HTLV-1母子感染対策の研究に関する提示文から、「研究分担者(所属機関)」から「章史(公益社団法人 日本小児科医会 公衆衛生委員会)」までの部分を一字も変えずに書き写すこと。

---------- 提示文

HTLV-1母子感染対策および支援体制の課題の検討と対策に関する研究

文献情報

文献番号
202007024A
報告書区分
総括
研究課題名
HTLV-1母子感染対策および支援体制の課題の検討と対策に関する研究
課題番号
20DA1007
研究年度
令和2(2020)年度
研究代表者(所属機関)
内丸 薫(国立大学法人東京大学 大学院新領域創成科学研究科)
研究分担者(所属機関)
  • 齋藤 滋(国立大学法人富山大学 大学院医学薬学研究部)
  • 森内 浩幸(長崎大学 大学院医歯薬学総合研究科新興感染症病態制御学専攻感染症免疫学講座感染病態制御学分野)
  • 関沢 明彦(昭和大学 医学部 産婦人科学講座)
  • 根路銘 安仁(鹿児島大学医学部保健学科)
  • 宮沢 篤生(昭和大学医学部小児科学講座)
  • 時田 章史(公益社団法人 日本小児科医会 公衆衛生委員会)
  • 山野 嘉久(聖マリアンナ医科大学 医学部)
  • 高 起良(大阪鉄道病院)
研究区分
厚生労働科学研究費補助金 疾病・障害対策研究分野 成育疾患克服等次世代育成基盤研究
研究開始年度
令和2(2020)年度
研究終了予定年度
令和4(2022)年度
研究費
8,470,000円
研究者交替、所属機関変更
-

研究報告書(概要版)

研究目的
HTLV-1母子感染予防の手段として授乳介入が有用であり、妊婦 HTLV-1 抗体検査が実施されている。2017年先行研究班である厚生労働行政推進調査事業「HTLV-1 母子感染予防に関するエビデンス創出のための研究(板橋班)」による改訂授乳指導マニュアルでは完全人工栄養を推奨(HTLV-1母子感染予防マニュアル)しているが、現場における栄養指導が必ずしも統一されていない可能性も推定され、さらに同班の調査では現状の対策が不十分とするキャリア経産婦が70%以上に及び、心理的なサポートまで含めた支援体制、キャリアとしての母親への相談体制が不十分であることが指摘されている。また、総合対策の推進体制の一環とされる都道府県母子感染対策協議会の状況についても必ずしも十分機能していない可能性が指摘されている。本研究は、これらの研究成果を踏まえ、HTLV-1 キャリア妊婦の現状・支援体制・ニーズに関する情報収集と課題整理を行い、自治体と連携した支援体制の構築、および授乳指導の標準化の推進を目的とする。

--------------------
---------- 以下のデータ

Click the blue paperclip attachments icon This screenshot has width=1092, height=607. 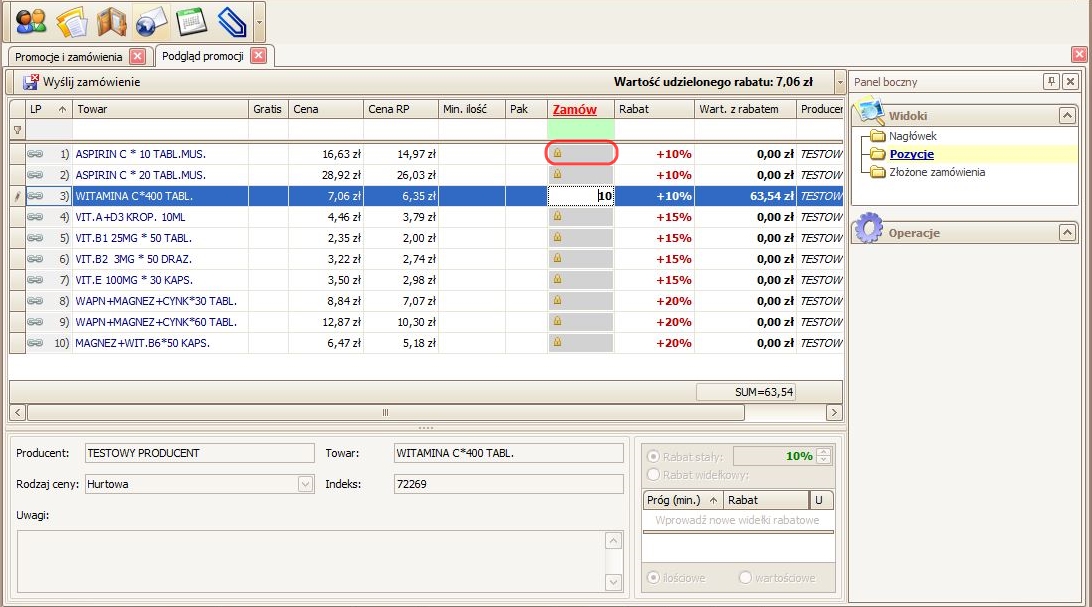(231, 20)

--------------------

> この課題の結果:
研究分担者(所属機関)
  • 齋藤 滋(国立大学法人富山大学 大学院医学薬学研究部)
  • 森内 浩幸(長崎大学 大学院医歯薬学総合研究科新興感染症病態制御学専攻感染症免疫学講座感染病態制御学分野)
  • 関沢 明彦(昭和大学 医学部 産婦人科学講座)
  • 根路銘 安仁(鹿児島大学医学部保健学科)
  • 宮沢 篤生(昭和大学医学部小児科学講座)
  • 時田 章史(公益社団法人 日本小児科医会 公衆衛生委員会)